2.根據權利要求1所述的黃曲霉毒素B1的檢測試劑盒,其特征在于:所述酶標板為96孔酶標板,和/或所述顯色液為3,3′,5,5′-四甲基聯苯胺(TMB)。
3.根據權利要求1或2所述的黃曲霉毒素B1的檢測試劑盒,其特征在于:其中黃曲霉毒素B1標準品被配置成黃曲霉毒素B1標準工作液,所述黃曲霉毒素B1標準工作液的濃度為0~100ng/ml。
4.根據權利要求1或2所述的黃曲霉毒素B1的檢測試劑盒,其中所述酶標板 的包被液為0.05~0.2M的碳酸緩沖液,3~6μg/ml的鏈霉親和素包被并用2~4%牛血清蛋白封閉。
5.根據權利要求1或2所述的黃曲霉毒素B1的檢測試劑盒,其特征在于:第一生物素序列如SEQ ID NO:1所示,且所述第一生物素序列的5′末端經生物素標記,和/或第二生物素序列如SEQ ID NO:2所示,且所述第二生物素序列的5′末端經生物素標記;其中,
所述SEQ ID NO:1序列為:
5′-biotin-GTTGGGCACGTGTTGTCTGTCTCGTGCCCTTCGCTAGGCCCACA-3′;
所述SEQ ID NO:2序列為:5′-biotin-TGTGGGCCTAGCG-3′。
6.一種黃曲霉毒素B1的檢測方法,其特征在于,包括以下步驟:
設定酶標儀檢測參數;
選擇合適的酶標板,并將鏈酶親和素包被于所述酶標板上,所述酶標板的孔至少包括樣品孔和對照孔,在所述酶標板的每個孔中加入第一生物素標記的黃曲霉毒素B1核酸適體,并進行孵育和洗滌;
在所述酶標板的每個孔中加入第二生物素標記的互補鏈,并進行孵育和洗滌;
在所述樣品孔中加入待測樣品,所述對照孔中加入等體積的陰性對照液,并進行孵育和洗滌;
在所述酶標板的每個孔中加入HRP-SA,并進行孵育和洗滌;
在所述酶標板的每個孔中加入顯色液,反應后再加入終止液終止反應;
用酶標儀讀取所述酶標板各孔吸光度值,并記錄數據,計算樣品中黃曲霉毒素B1的濃度。
7.根據權利要求6所述的黃曲霉毒素B1的檢測方法,其特征在于,所述吸光度值的測試,采用雙波長檢測,測A450nm/620nm。

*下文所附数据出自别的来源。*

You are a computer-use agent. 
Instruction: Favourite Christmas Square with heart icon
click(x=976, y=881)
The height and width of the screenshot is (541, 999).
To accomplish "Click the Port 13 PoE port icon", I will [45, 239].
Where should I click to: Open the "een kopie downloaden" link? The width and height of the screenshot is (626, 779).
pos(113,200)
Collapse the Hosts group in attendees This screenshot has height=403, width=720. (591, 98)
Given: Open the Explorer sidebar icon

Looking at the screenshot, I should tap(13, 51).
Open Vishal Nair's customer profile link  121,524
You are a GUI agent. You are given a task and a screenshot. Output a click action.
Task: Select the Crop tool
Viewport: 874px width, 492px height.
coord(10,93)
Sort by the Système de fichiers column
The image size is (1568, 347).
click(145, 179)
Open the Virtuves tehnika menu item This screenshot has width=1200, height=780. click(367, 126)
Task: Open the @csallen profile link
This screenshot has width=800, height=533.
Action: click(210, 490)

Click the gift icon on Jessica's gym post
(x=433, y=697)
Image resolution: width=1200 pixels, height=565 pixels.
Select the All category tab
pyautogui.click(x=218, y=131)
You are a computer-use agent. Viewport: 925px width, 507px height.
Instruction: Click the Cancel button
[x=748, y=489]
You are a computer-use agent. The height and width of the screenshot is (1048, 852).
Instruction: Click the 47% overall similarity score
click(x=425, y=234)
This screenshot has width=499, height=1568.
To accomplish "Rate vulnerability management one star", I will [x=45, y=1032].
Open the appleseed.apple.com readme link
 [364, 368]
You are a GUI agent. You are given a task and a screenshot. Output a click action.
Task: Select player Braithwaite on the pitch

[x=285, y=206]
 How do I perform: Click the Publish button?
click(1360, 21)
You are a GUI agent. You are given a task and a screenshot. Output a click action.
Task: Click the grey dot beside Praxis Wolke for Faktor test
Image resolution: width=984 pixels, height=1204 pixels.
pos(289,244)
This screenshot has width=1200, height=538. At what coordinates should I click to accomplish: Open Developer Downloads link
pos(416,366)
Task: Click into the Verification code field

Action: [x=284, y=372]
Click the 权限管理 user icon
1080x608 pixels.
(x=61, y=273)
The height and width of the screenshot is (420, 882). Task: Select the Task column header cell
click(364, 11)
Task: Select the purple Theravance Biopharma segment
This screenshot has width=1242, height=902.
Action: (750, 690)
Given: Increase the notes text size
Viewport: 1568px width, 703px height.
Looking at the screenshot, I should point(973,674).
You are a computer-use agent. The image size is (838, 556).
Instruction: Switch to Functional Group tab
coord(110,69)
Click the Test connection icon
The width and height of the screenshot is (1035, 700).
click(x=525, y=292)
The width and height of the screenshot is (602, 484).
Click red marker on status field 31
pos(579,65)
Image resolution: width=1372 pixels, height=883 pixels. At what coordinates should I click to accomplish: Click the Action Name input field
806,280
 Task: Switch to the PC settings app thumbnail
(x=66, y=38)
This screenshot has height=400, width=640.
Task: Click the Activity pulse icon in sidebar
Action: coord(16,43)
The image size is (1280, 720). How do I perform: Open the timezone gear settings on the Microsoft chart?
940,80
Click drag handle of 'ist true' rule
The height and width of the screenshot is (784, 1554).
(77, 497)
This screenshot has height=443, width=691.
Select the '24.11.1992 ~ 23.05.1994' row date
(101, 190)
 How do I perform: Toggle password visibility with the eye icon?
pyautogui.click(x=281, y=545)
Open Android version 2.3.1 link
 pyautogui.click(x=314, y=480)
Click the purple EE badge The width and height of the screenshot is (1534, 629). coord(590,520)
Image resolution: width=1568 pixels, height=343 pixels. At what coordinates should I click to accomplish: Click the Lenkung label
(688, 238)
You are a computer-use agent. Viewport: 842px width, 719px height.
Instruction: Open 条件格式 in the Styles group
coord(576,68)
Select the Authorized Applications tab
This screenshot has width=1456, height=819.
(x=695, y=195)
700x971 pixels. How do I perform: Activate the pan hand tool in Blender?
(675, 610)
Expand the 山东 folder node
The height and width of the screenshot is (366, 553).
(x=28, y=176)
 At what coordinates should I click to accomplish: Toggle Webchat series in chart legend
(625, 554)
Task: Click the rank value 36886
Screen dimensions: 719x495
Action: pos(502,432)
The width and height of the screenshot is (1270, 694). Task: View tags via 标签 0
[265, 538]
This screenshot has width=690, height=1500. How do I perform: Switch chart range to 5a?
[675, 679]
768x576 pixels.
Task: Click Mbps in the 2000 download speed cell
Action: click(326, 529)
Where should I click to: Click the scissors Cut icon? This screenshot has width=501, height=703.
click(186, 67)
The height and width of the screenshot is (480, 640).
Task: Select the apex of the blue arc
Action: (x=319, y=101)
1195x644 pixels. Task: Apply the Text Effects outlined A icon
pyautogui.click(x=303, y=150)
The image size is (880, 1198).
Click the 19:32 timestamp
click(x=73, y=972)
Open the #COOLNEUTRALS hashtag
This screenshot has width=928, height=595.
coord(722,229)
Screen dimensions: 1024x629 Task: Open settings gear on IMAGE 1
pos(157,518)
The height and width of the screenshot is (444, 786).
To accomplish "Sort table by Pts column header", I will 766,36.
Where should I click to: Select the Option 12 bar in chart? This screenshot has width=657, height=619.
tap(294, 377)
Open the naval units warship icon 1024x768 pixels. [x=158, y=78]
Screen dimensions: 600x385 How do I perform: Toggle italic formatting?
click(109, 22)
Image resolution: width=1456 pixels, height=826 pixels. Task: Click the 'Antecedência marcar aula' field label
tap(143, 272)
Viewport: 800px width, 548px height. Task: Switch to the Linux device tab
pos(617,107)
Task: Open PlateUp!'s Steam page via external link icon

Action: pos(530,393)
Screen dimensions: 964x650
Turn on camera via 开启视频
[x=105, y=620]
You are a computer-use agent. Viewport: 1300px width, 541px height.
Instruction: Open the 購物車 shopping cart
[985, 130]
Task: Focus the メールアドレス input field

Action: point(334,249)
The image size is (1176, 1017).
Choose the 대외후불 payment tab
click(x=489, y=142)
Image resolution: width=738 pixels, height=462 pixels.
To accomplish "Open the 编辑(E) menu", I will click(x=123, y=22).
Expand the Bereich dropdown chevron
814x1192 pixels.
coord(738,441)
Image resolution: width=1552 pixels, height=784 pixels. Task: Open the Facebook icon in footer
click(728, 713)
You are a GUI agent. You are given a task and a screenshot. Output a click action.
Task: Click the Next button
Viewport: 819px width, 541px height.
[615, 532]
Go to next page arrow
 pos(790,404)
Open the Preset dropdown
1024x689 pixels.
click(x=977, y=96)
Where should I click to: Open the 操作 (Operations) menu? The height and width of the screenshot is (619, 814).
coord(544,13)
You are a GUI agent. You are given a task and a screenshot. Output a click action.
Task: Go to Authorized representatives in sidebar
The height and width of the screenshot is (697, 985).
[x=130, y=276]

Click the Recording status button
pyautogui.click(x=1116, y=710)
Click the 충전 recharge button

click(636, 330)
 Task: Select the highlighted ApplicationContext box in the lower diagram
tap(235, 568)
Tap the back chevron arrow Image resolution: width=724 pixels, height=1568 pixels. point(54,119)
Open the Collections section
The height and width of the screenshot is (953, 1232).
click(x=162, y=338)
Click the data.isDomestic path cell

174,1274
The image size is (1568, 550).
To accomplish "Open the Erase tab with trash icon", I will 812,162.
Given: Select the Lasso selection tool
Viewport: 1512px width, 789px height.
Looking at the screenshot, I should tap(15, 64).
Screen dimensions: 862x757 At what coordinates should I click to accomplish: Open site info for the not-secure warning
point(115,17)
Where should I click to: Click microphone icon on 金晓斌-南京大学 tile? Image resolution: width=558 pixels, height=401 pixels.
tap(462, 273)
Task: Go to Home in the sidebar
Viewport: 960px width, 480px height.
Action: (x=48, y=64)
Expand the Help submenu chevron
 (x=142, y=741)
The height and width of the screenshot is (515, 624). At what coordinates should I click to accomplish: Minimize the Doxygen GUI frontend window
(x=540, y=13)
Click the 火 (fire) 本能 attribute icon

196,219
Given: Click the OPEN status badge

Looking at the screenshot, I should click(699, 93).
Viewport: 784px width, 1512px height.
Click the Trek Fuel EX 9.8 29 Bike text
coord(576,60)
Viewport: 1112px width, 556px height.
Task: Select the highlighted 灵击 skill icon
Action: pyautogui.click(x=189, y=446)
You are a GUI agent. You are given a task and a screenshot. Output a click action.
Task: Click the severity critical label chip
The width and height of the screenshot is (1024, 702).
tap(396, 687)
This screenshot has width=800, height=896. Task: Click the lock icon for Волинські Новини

8.根據權利要求6所述的黃曲霉毒素B1的檢測方法,其特征在于,所述顯色液為3,3′,5,5′-四甲基聯苯胺(TMB),和/或所述終止液為H2SO4。
9.根據權利要求6所述的黃曲霉毒素B1的檢測方法,其特征在于,第一生物素序列如SEQID NO:1所示,且所述第一生物素序列的5′末端經生物素標記,和/或第二生物素序列如SEQID NO:2所示,且所述第二生物素序列的5′末端經生物素標記;其中,
所述SEQ ID NO:1序列為:
5′-biotin-GTTGGGCACGTGTTGTCTGTCTCGTGCCCTTCGCTAGGCCCACA-3′;
所述SEQ ID NO:2序列為:5′-biotin-TGTGGGCCTAGCG-3′。
10.根據權利要求6所述的黃曲霉毒素B1的檢測方法,其特征在于,其中所述酶標板的包被液為0.05~0.2M的碳酸緩沖液,3~6μg/ml的鏈霉親和素包被并用2~4%牛血清蛋白封閉。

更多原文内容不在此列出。